Quantum trajectories for the realistic measurement of a solid-state charge qubit

TL;DR

This paper develops a realistic quantum trajectory model for continuous measurement of a solid-state charge qubit, incorporating noise and filtering effects of the measurement apparatus, extending previous photodetector models to solid-state detectors.

Contribution

It introduces a generalized quantum trajectory framework for solid-state measurements, accounting for realistic detector effects like noise and filtering, which was not previously modeled.

Findings

Derived stochastic equations for realistic quantum trajectories.

Applied the theory to a low transparency quantum point contact.

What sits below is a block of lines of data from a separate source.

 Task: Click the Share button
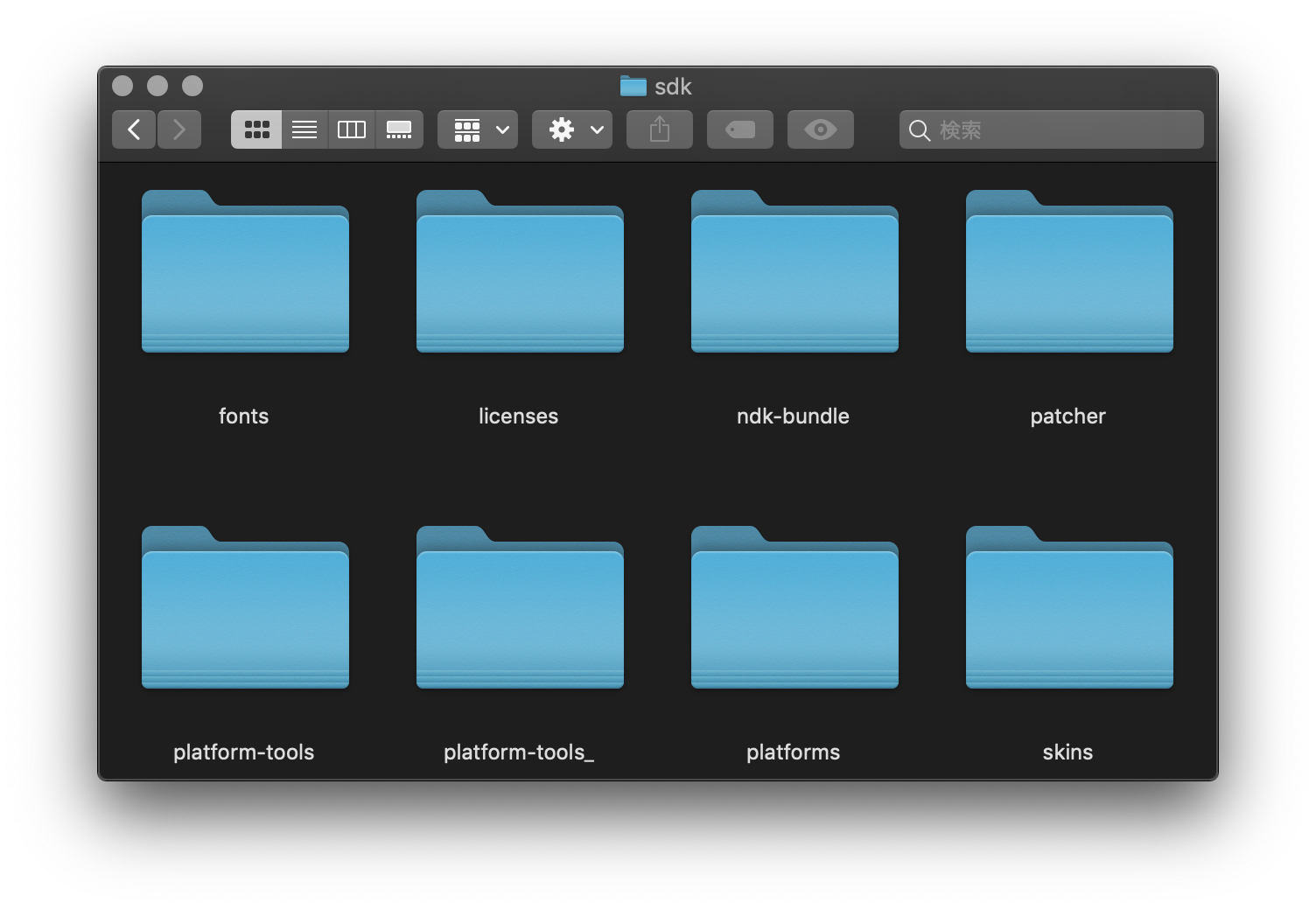coord(660,130)
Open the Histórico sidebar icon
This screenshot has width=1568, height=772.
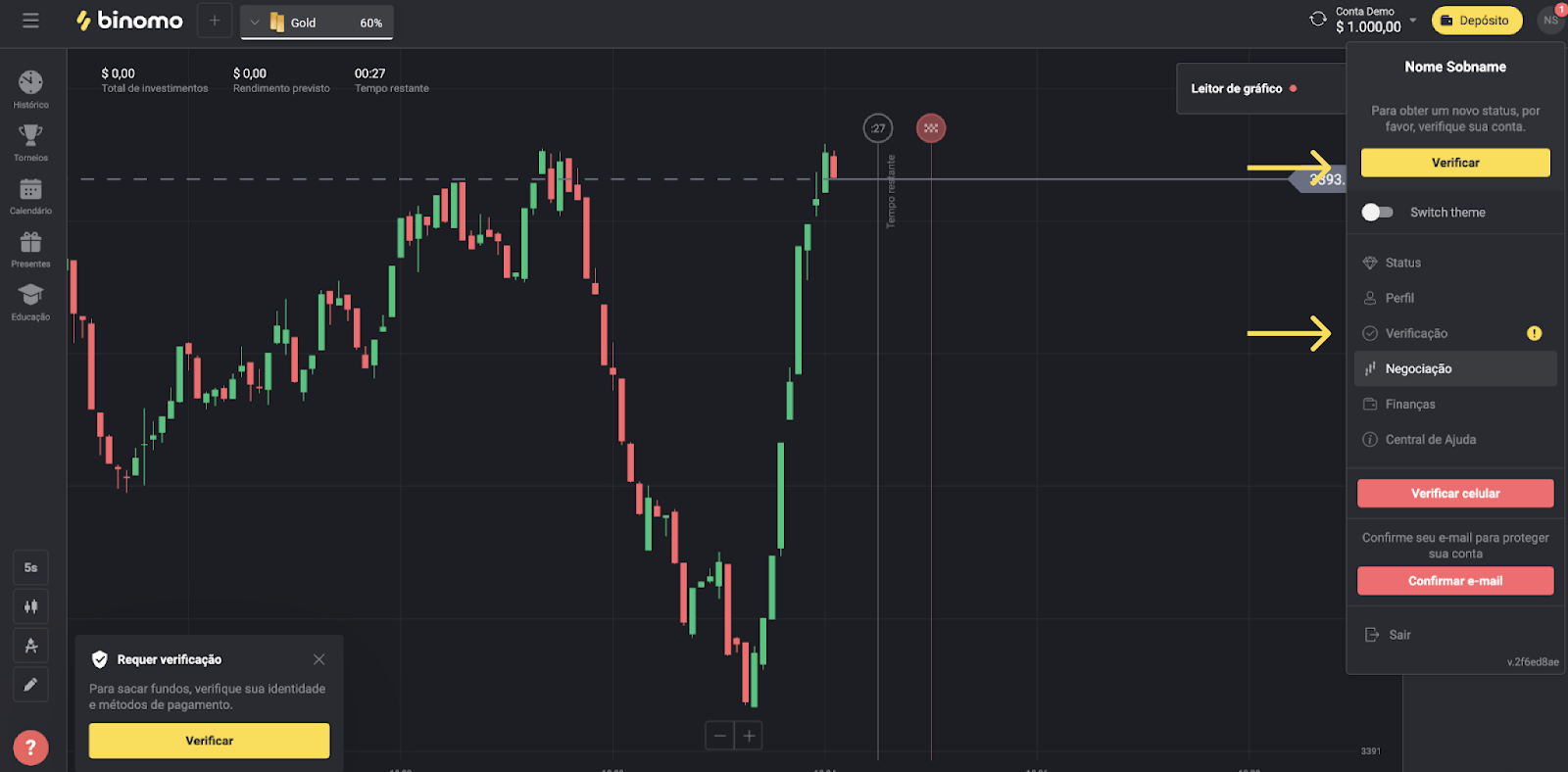coord(30,85)
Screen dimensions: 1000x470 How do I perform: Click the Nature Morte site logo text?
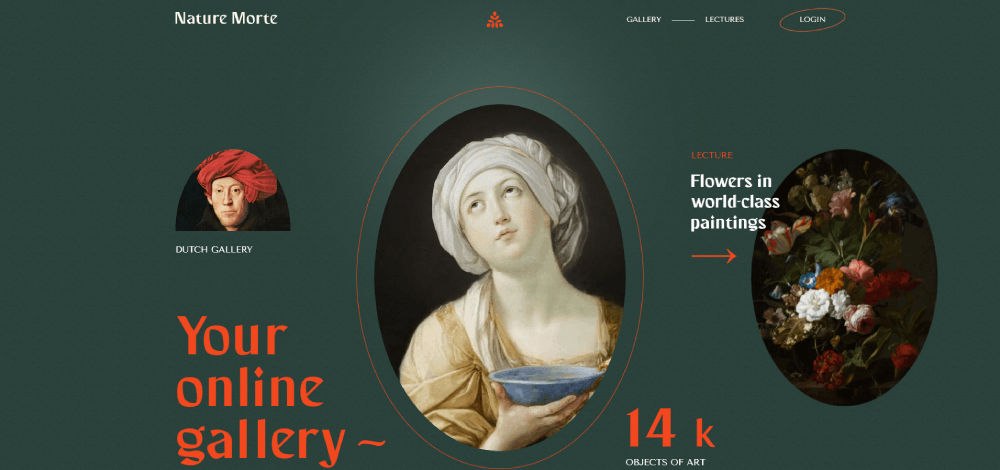[x=226, y=18]
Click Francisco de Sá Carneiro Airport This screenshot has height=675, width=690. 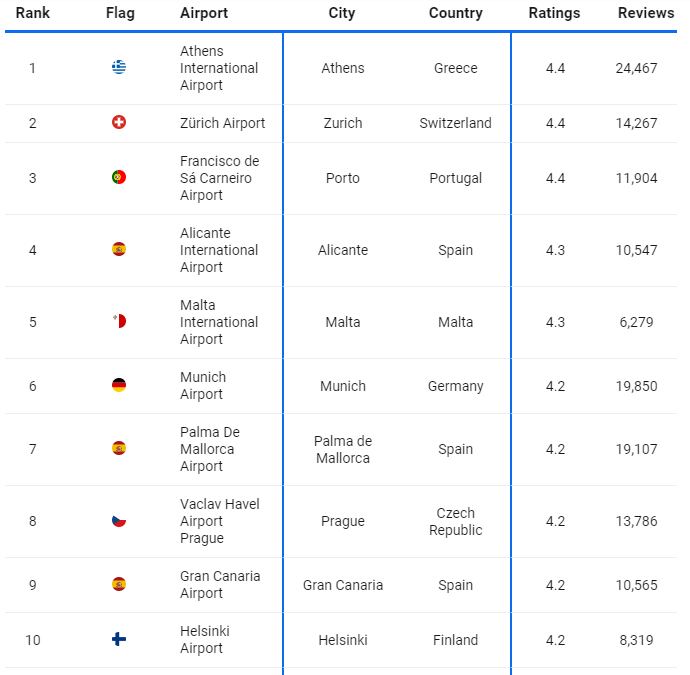(x=219, y=178)
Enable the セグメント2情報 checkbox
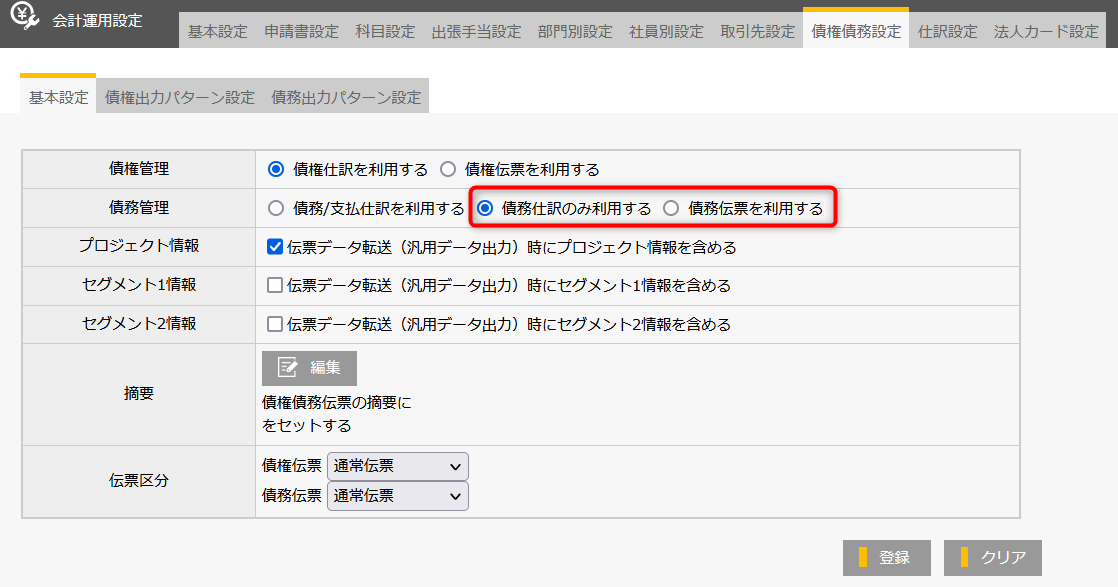Screen dimensions: 1118x587 [275, 325]
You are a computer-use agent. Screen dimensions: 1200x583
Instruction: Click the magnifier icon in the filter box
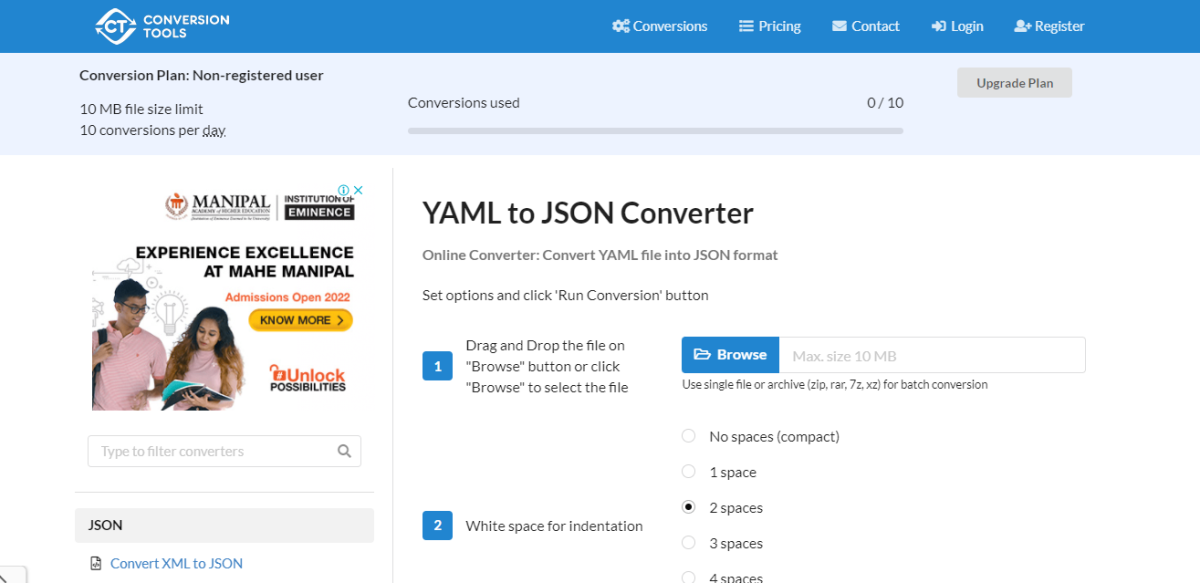click(344, 451)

Discussed applications and relation to prior models.

Abstract

We present a new model for the continuous measurement of a coupled quantum dot charge qubit. We model the effects of a realistic measurement, namely adding noise to, and filtering, the current through the detector. This is achieved by embedding the detector in an equivalent circuit for measurement. Our aim is to describe the evolution of the qubit state conditioned on the macroscopic output of the external circuit. We achieve this by generalizing a recently developed quantum trajectory theory for realistic photodetectors [P. Warszawski, H. M. Wiseman and H. Mabuchi, Phys. Rev. A_65_ 023802 (2002)] to treat solid-state detectors. This yields stochastic equations whose (numerical) solutions are the ``realistic quantum trajectories'' of the conditioned qubit state. We derive our general theory in the context of a low transparency quantum point contact. Areas of application for our theory and its relation to previous work are discussed.